Friday, April 20, 2012

An Arminian View of Prayer...

... is basically the view with which most people operate.  It is the belief that prayer changes things.

I don't personally believe that prayer can lead someone to become a Christian. That must ultimately be a matter of each individual. Can prayer make it more likely that someone will believe? I have serious questions about the goodness of such a possibility.

And to be sure, there are some bizarre features of prayer.  God already knows what we need before we ask it (Matt. 6:8).  In fact, we don't know exactly what we should pray for (Rom. 8:26).  Why should we even pray?

The Calvinist view of prayer is that God has already determined the outcome of events before the foundation of the world.  Prayer is simply one move in a chess game God is playing with himself. He causes us to pray as part of his predetermined plan to do something.

But an Arminian will probably see the "laws of prayer" as an opportunity God has given us to impact the flow of human events.  It occurred to me this week that an Arminian might view prayer a little like I view God's relationship to the laws of physics.  Sometimes two bits of metal are on certain trajectories at certain velocities and they crash into each other... and maybe I go to the hospital.

I don't see God always directing such events, although I believe he allows them. In the same way, perhaps God allows prayers or lack of prayers to affect the course of human events.

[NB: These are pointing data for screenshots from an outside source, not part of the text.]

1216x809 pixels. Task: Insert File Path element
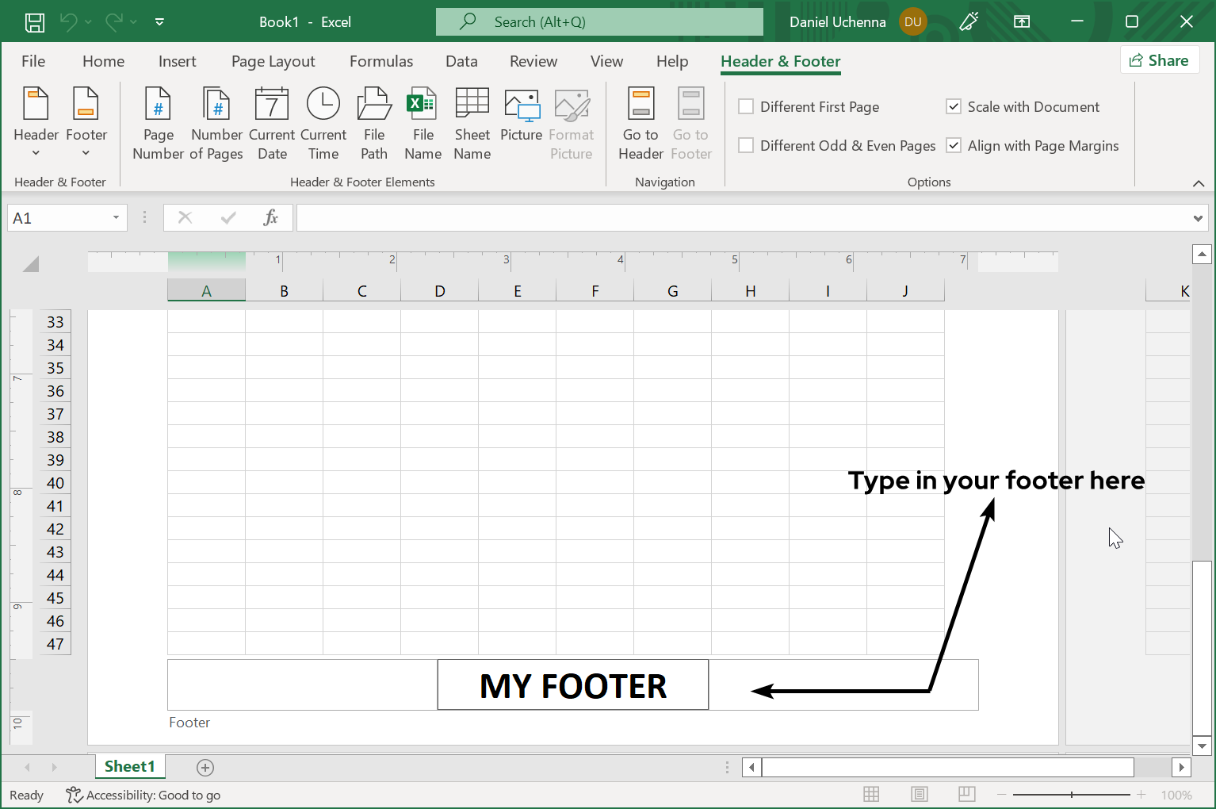[374, 123]
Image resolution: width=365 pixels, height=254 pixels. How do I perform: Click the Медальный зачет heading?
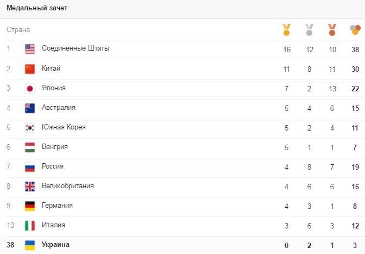[x=37, y=8]
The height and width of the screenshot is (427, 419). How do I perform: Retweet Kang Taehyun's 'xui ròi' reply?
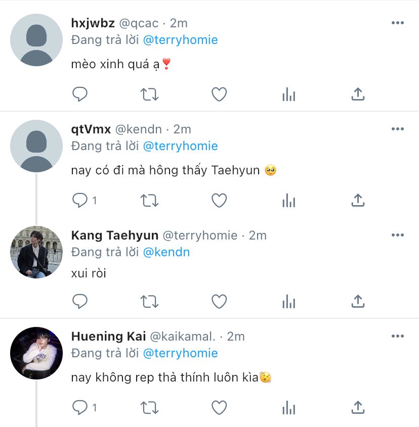[149, 302]
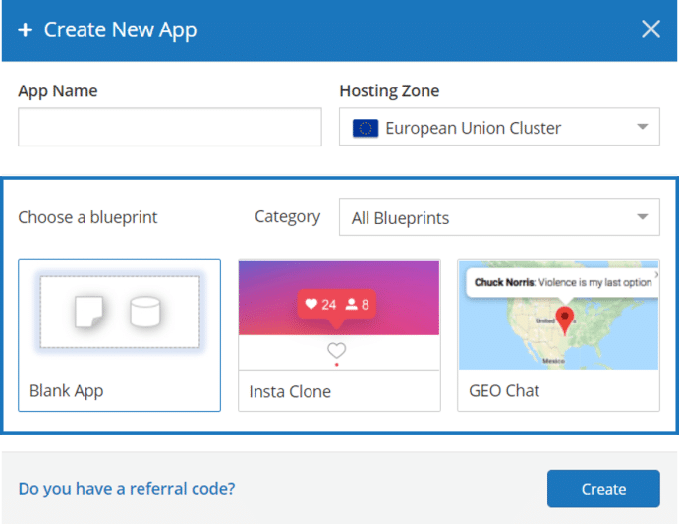Click the plus icon beside Create New App

pos(26,29)
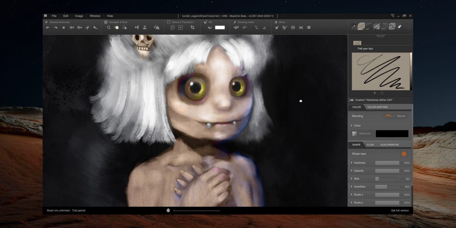The height and width of the screenshot is (228, 456).
Task: Click the Get full version link
Action: (399, 210)
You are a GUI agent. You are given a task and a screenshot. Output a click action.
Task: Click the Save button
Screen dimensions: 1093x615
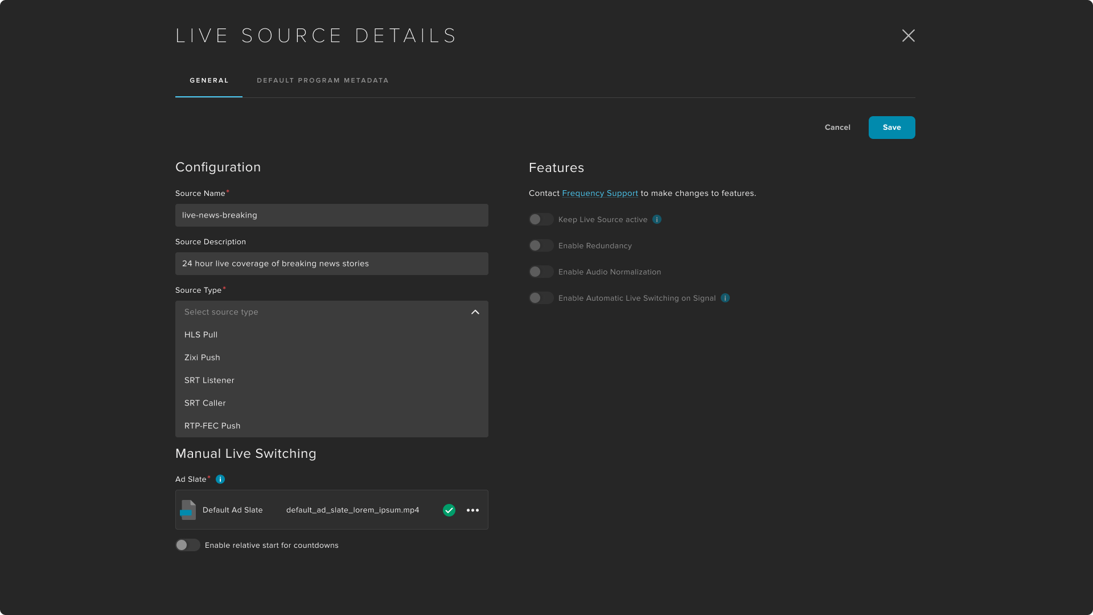(891, 128)
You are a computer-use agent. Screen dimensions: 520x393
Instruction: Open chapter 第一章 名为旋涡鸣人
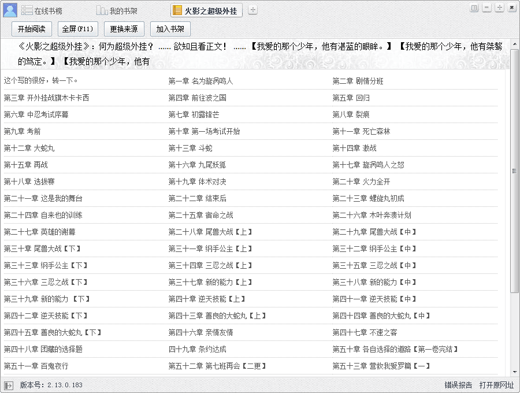(x=200, y=81)
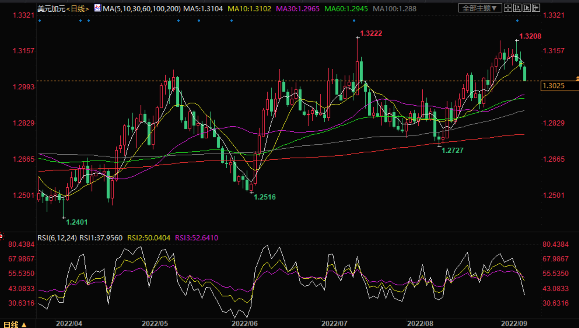Click the small orange marker at right edge
579x328 pixels.
pos(577,79)
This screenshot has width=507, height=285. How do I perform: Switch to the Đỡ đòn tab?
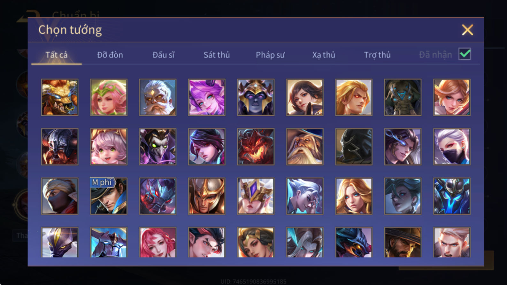[x=110, y=55]
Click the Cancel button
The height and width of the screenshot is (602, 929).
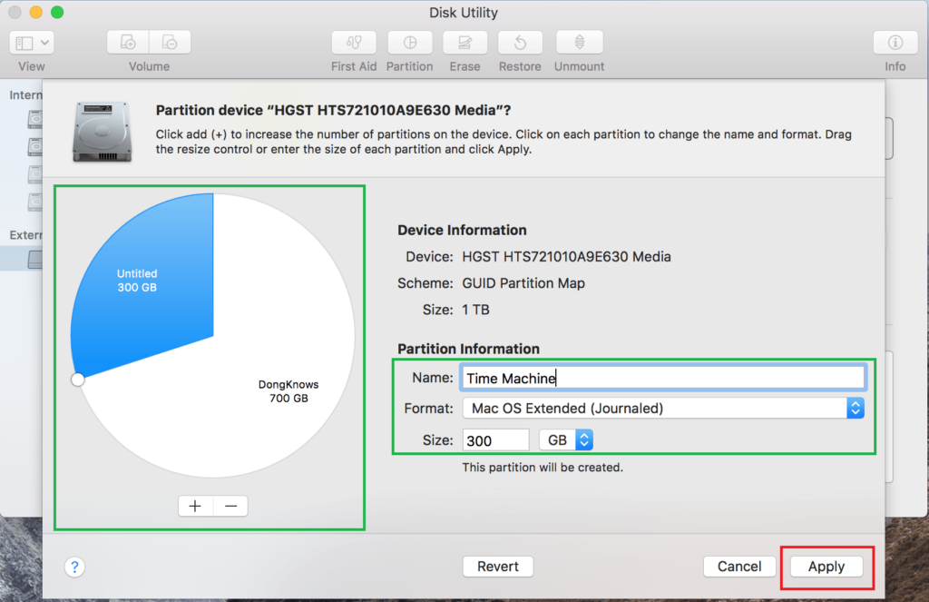pos(739,567)
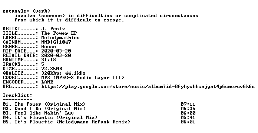Click the Melodymann Refunk Remix track
258x133 pixels.
(x=99, y=122)
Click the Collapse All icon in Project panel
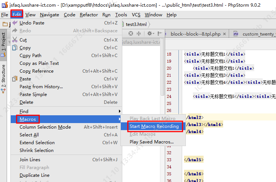This screenshot has height=182, width=276. pyautogui.click(x=139, y=34)
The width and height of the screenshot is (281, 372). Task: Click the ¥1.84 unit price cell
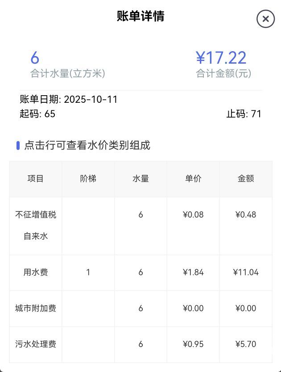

So perhaps sometimes God will do some things whether we pray or not.  Perhaps sometimes God "quickens" some people to pray because he wants to give them an opportunity to catalyze the changing of things. And finally, God gives us the privilege to pray for our yearnings and requests in prayer. Perhaps sometimes he chooses to do such things, where otherwise he would not have.

5 comments:

John Mark said...

My views of prayer are shaped in large part by my revivalist roots. There is no question that mystery remains where all things spiritual are concerned, but I would submit the following.
God has told us to pray. God has told us to pray for others. God prays, and even Jesus told Peter once "I have prayed for you." To be sure intercessory prayer is not something automatic, where punching the button of prayer results in salvation. Yet there have been times when intercessory prayer has seemed to be connected with revival or the salvation of other people. Some are called or 'gifted' where intercessory prayer is concerned, none of us is excused from praying for others. I know in my own ministry, prayer seems as important as study, and the effectiveness of my preaching or other work is tied in, I believe, to my prayer life. So if you want to leave some wiggle room for the sovereignty of God and the mystery of his ways, I would concur. It seems possible that we don't see more answers to prayer simply because we don't pray as much, or as fervently as we should; I have been guilty here.

John Mark said...

I have had a tendency to believe that praying for someone's salvation has an effect. Is it possible that it is not so much that our prayers result in someones conversion, as it does result in spiritual awareness (conviction, spiritual hunger, etc.) on their part, or a boldness and sensitivity on our part that equips us to minister to them more effectively or winsomely?

Ken Schenck said...

JM, I don't have a fully solid sense. I want to believe that God gives everyone an adequate chance. Can prayer give someone and even more than adequate chance? I haven't figured out what I think about that firmly, even though I have doubts.

Angie Van De Merwe said...

Armianism would value choice, as Armianians do not believe that God ordains in the Calvinistic sense. Chance is as much a part of the universe, as "God's plan" because we are "free moral agents". And choice is about contingency, variablity and alternative realities, not a finely tuned "narrow way" of finding "God's will" (a permissive and perfect will).

Choice is about personal responsibility, which one takes seriously. One's choices do have an impact on oneself and others (society). Therefore, Armianism would not be in their "prayer closets" as much as affirming political activism in their chosen fields. Isn't this where religious pietism and political activism intersect? (or the sacred/secular coalesce?)

Whether one chooses to believe there is a "supernatural interventioal God", a Deistic Creator (ordered universe), or only evolutionary chance, humans do know some things and other things humans pursue to know. These known truths are not about supernatural 'gods", but different aspects of reality that humans understand. These are different interests that make for the human pursuit of a vocation. And one's vocation betters the world.

If one chooses to believe in "God", then one can understand prayer as "way of life", and not some sacred disconnect from reality or living one's life in the real world.

Angie Van De Merwe said...

"political activism" should read "political action"....we are not to be in the business of throwing over government but co-operating with government, as long as the government is transparent and doesn't circumvent the required 'due process' granted to citizens....Sorry to use the radical, or zealot term, "activism"....or change.